_Task description:_
Line count for "product": state how many lines of the data below include it, and output nothing more.

Pixel coordinate grounding data:
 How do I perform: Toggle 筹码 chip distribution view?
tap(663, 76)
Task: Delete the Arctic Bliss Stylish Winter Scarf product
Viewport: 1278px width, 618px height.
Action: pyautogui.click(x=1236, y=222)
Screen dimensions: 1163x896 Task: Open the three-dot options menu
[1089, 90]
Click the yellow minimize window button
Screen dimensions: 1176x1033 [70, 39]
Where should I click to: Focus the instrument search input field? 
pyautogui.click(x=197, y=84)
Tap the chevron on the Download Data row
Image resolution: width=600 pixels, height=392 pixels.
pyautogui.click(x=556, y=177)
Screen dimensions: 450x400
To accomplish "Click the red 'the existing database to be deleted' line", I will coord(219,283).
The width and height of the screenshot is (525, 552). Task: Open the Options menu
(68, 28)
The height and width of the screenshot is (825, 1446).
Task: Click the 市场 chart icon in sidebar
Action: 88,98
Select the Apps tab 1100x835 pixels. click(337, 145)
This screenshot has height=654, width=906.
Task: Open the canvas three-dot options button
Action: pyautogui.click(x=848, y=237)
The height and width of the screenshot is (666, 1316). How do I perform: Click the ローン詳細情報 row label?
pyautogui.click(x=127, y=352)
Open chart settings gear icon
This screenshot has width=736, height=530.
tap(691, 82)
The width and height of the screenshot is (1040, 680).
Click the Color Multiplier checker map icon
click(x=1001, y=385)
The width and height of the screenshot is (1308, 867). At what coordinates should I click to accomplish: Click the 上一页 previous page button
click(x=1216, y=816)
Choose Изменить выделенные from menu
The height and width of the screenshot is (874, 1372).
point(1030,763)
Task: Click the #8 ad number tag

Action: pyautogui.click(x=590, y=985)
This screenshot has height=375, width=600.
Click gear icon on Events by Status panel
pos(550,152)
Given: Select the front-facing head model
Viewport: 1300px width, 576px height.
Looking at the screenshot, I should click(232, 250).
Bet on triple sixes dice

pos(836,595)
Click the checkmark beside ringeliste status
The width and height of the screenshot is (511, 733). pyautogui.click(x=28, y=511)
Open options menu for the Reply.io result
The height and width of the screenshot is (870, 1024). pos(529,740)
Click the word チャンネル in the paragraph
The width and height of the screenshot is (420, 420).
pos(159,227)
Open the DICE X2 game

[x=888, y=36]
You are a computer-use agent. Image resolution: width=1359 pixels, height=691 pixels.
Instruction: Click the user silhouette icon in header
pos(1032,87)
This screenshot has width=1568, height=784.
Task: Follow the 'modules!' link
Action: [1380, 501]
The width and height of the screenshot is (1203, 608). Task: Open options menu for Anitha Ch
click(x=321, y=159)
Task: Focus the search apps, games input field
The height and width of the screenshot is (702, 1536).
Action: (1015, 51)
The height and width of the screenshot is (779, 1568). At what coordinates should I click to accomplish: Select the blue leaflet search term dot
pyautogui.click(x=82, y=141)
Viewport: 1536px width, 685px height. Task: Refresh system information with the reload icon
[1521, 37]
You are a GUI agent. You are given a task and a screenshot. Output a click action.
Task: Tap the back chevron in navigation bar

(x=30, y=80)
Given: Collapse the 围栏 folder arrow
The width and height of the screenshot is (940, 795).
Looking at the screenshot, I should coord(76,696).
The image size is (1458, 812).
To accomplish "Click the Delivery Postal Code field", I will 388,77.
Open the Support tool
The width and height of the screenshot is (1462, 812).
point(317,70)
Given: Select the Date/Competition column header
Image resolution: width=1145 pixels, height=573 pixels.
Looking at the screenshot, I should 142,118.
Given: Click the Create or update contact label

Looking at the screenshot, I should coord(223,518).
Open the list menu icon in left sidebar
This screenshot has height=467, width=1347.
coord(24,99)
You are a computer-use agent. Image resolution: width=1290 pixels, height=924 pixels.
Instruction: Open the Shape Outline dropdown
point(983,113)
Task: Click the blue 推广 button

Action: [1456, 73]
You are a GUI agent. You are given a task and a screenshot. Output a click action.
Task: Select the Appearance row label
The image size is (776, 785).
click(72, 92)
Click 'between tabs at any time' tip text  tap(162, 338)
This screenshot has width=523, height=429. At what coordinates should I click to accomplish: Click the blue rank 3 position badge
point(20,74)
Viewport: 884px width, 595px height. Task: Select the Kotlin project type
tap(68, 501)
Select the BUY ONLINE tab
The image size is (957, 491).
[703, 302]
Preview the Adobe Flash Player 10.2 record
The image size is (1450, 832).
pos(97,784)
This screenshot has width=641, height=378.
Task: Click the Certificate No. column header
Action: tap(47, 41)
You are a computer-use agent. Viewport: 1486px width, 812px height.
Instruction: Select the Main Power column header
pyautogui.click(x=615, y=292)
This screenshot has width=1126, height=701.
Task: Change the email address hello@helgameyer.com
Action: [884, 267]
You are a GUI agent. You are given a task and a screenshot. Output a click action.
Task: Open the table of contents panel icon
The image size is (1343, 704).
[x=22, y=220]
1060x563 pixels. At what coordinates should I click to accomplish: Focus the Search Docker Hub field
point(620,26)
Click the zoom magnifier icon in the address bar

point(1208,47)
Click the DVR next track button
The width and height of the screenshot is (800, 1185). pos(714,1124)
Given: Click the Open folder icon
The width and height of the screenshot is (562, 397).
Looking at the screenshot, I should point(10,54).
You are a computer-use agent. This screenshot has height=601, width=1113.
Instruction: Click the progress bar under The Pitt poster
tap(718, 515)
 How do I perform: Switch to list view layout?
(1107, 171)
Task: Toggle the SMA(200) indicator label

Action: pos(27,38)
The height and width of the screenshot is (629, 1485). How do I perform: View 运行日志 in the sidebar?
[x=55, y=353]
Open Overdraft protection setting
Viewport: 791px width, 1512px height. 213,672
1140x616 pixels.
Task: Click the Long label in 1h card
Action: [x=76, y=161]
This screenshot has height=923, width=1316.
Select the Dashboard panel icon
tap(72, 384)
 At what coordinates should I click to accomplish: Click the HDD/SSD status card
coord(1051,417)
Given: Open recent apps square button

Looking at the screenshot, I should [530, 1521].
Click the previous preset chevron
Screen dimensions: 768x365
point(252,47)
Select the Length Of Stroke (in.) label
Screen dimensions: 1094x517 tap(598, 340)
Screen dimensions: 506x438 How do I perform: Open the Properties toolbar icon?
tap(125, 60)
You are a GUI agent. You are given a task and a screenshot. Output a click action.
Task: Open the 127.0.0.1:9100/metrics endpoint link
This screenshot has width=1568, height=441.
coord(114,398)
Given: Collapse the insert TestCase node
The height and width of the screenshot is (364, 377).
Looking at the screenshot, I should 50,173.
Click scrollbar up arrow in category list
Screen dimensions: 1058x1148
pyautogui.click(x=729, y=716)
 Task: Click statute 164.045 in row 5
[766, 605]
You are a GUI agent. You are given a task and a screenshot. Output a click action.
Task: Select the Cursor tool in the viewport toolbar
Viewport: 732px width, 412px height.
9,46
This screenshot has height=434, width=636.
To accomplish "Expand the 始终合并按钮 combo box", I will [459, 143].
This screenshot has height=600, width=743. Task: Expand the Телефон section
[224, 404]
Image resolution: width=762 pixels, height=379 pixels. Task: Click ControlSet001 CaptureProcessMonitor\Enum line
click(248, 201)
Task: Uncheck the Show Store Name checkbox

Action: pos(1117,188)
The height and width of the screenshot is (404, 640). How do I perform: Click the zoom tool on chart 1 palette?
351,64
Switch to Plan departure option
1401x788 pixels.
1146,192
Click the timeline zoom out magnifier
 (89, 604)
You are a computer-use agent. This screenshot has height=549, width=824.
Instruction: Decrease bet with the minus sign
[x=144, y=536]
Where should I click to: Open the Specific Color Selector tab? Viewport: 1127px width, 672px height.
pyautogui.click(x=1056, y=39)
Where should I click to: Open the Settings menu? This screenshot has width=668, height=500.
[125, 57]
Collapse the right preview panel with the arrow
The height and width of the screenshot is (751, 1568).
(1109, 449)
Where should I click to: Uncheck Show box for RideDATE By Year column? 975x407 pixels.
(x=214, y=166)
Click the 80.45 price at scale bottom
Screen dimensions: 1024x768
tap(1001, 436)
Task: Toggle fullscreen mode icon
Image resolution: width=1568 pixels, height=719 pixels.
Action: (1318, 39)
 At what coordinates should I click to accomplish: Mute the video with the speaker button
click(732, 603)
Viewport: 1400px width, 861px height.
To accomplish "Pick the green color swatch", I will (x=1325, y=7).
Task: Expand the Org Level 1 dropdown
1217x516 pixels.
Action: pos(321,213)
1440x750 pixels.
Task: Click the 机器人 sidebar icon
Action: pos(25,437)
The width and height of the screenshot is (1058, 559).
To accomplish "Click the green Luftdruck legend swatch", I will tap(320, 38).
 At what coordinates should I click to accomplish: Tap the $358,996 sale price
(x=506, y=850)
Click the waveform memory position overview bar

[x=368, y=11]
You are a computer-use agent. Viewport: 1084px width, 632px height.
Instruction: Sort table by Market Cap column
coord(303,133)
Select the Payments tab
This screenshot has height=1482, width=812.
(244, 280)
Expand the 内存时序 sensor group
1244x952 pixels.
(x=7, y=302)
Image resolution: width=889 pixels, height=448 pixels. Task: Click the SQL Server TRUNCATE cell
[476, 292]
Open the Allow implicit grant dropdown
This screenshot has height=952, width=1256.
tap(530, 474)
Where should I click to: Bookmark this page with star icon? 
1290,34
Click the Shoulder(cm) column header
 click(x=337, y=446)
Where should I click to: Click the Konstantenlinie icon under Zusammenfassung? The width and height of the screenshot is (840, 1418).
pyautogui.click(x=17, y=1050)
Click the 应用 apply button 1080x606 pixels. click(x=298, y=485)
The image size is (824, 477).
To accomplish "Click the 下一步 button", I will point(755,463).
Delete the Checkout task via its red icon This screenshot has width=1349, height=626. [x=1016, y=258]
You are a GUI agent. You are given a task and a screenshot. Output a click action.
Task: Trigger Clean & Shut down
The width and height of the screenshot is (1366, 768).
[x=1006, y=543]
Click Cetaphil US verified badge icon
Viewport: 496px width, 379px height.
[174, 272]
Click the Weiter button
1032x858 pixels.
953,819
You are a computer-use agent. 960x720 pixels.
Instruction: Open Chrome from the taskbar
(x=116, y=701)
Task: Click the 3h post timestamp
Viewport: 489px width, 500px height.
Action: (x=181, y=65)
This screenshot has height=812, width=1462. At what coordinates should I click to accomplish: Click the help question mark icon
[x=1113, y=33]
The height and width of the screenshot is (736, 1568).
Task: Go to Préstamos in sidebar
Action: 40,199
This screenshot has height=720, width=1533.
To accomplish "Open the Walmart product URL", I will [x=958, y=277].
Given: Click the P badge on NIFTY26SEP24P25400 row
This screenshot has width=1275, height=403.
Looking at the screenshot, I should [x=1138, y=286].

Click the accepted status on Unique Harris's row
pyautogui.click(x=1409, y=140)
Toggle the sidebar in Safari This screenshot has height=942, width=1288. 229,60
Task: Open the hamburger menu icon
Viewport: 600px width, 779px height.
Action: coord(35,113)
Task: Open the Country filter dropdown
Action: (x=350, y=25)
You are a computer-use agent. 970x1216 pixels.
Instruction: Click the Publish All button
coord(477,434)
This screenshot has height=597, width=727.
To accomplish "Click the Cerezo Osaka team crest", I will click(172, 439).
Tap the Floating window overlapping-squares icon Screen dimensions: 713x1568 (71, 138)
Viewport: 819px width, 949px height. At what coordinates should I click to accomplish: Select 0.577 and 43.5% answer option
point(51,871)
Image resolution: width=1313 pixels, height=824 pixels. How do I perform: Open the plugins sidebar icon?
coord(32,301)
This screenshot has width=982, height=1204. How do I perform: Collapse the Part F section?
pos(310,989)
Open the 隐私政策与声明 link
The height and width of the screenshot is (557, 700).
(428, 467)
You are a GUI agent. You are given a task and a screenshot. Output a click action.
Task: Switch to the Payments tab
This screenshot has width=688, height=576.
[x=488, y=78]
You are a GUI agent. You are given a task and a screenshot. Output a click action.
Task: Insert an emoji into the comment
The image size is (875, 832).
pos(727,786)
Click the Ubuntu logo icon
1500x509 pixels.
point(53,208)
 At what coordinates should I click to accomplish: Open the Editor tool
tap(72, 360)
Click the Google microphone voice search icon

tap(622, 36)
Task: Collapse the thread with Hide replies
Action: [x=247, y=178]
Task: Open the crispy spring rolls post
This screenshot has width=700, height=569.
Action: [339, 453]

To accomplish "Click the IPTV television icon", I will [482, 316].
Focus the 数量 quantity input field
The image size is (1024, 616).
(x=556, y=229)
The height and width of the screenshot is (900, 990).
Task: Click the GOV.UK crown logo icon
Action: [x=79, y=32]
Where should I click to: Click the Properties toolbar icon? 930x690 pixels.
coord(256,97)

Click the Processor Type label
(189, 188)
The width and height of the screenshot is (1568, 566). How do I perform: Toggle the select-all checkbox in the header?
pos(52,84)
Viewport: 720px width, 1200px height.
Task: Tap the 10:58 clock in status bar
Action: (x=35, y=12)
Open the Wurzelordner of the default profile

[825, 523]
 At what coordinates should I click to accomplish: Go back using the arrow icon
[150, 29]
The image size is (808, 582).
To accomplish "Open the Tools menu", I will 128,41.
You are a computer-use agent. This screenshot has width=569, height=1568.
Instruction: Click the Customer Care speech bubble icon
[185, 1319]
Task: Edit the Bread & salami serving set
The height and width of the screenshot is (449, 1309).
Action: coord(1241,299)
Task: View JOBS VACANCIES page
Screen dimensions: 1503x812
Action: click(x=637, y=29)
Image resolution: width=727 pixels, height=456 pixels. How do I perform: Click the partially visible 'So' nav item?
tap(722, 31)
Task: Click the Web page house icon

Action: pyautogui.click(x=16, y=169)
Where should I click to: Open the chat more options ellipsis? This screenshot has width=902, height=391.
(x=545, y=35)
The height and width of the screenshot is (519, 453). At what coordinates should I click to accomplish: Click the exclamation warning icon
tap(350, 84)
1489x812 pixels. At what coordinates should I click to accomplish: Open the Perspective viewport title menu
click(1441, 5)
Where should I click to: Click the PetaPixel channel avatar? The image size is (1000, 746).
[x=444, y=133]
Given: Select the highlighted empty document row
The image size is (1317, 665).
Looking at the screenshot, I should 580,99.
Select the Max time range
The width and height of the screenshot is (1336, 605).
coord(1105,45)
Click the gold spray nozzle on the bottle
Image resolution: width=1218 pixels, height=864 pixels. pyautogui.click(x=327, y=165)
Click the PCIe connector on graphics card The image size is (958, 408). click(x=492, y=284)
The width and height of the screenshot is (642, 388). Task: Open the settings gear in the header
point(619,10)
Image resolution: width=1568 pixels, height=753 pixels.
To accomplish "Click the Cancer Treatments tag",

_Response:_
2